The second issue relates to the transfer of cases filed in the wrong venue.  Once the Alabama Supreme Court determined that venue of this class action was not proper in Franklin County, the issue became where to transfer the case.  All the defendants wanted the case transferred to Morgan County.  The plaintiff wanted the case transferred to Lawrence County.  Either Morgan County or Lawrence County would have clearly been a proper venue for the case.  While the plaintiff obviously gets the first choice at venue by virtue of filing the case, the statute allows the defendants the second choice if they all agree and their choice is a proper venue.  The lesson for plaintiff's counsel -- Choose your venue well when you file the claim or it may later be chosen for you.

Effective Counsel in Injury Litigation Requires a Sound Knowledge of the Law Related to Medical Reimbursement and Subrogation

This morning, the workers' compensation attorney Jon Gelman had an interesting note on his blog about a recent Medicare recovery case filed here in Alabama.  Essentially, the case involves the United States seeking to recover medical payments made by Medicare on behalf of several injured individuals.

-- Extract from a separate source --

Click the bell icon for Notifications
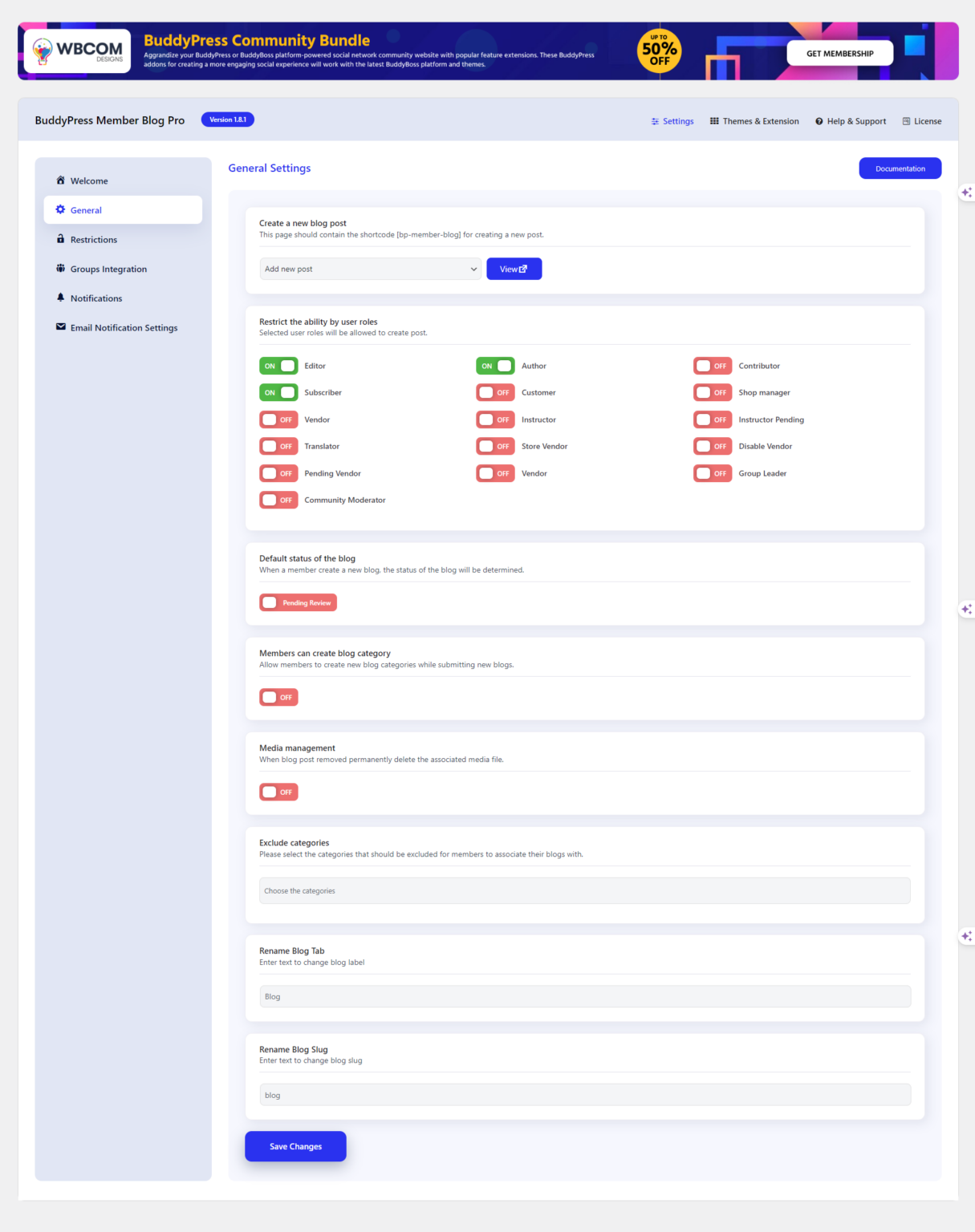Image resolution: width=975 pixels, height=1232 pixels. point(60,298)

The case raises an often misunderstood and complicated issue that we must handle on a daily basis.  Most often, our clients have some type of health coverage that pays their medical bills.  For many, this coverage is provided by private insurance such as Blue Cross.  For others, coverage may exist through some type of government program such as Medicare, Medicaid, or the Veterans' Administration.  Normally, when we seek medical care our particular coverage provides some level of payment.  Typically, this is the end of the story.  However, each of these plans or programs possesses unique rights to be reimbursed for their payments if an injured individual then recovers for their injuries from some third party, such as a personal injury lawsuit recovery.

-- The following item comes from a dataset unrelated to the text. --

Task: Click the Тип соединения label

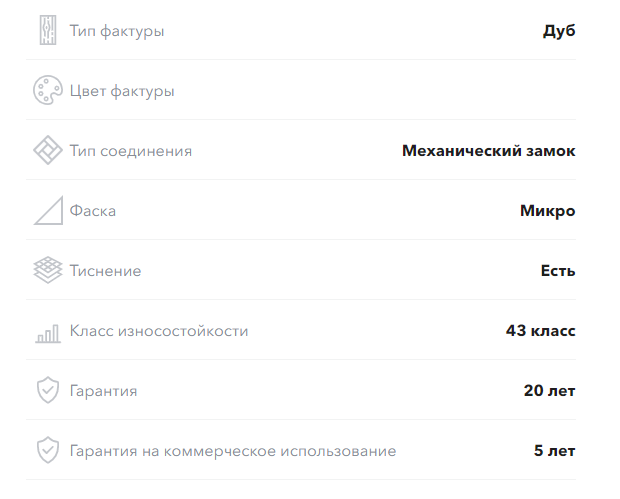Action: pos(130,151)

Many personal injury attorneys seem to focus exclusively on the value of their case from the perspective of what amount of verdict or settlement can be obtained from the responsible defendant.  Personally, I believe that every case should be prepared for trial, rather than simply a settlement, from the beginning.  While this should be the most important focus of an injured person's legal counsel, it should not be the sole focus.  Too often, legal counsel ignores the complicated issues of medical reimbursement and subrogation.  Each particular type of coverage brings unique recovery rules and rights to the table.  These recovery rights are probably the greatest with Medicare.  In the case of Medicare, the government has far reaching rights to pursue claims against not only the injured party, but also, their legal counsel and the original personal injury defendant.  In the case of Medicare, as opposed to a typical private plan in Alabama, those rights even extend to future medical costs.

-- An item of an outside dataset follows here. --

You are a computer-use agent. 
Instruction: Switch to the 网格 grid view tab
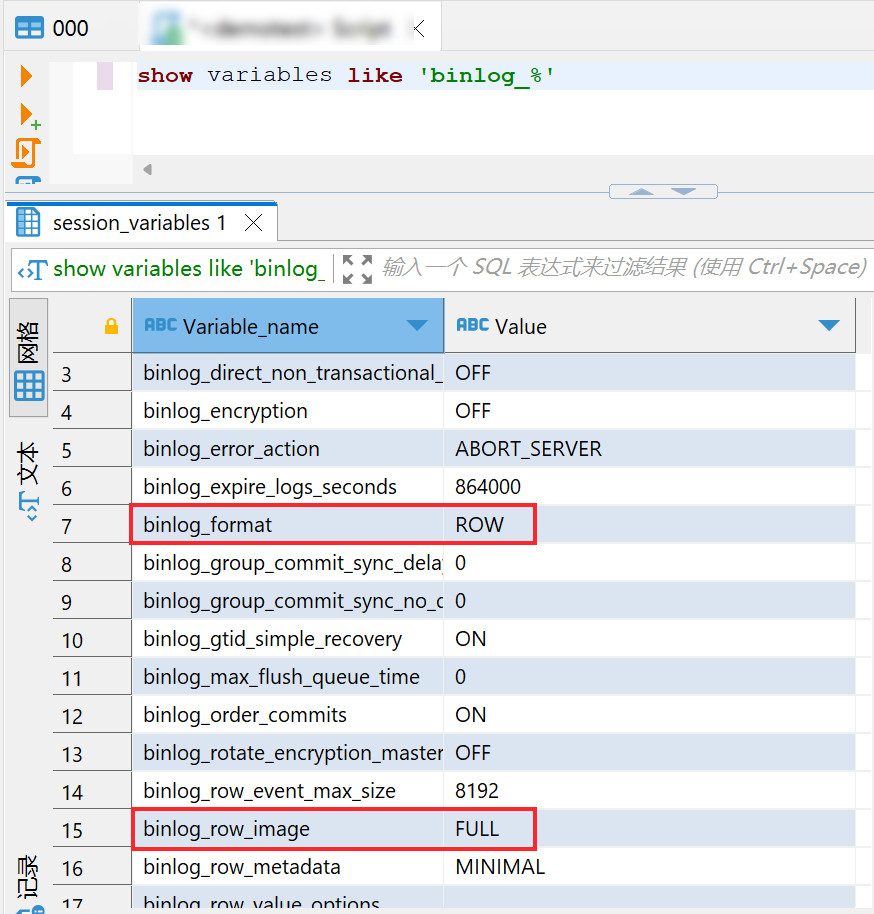click(x=28, y=358)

Effective legal representation in personal injury cases requires an attorney to understand the complex web of subrogation law and to deal effectively with the specific providers.  This is important to avoid a negative action by the coverage provider such as a lawsuit or a future refusal to provide benefits.  Also, if counsel clearly understands the various rules and how to use them, he can often work a resolution that minimizes any reimbursement, and thus, maximizes the recovery ultimately provided to the injured individual.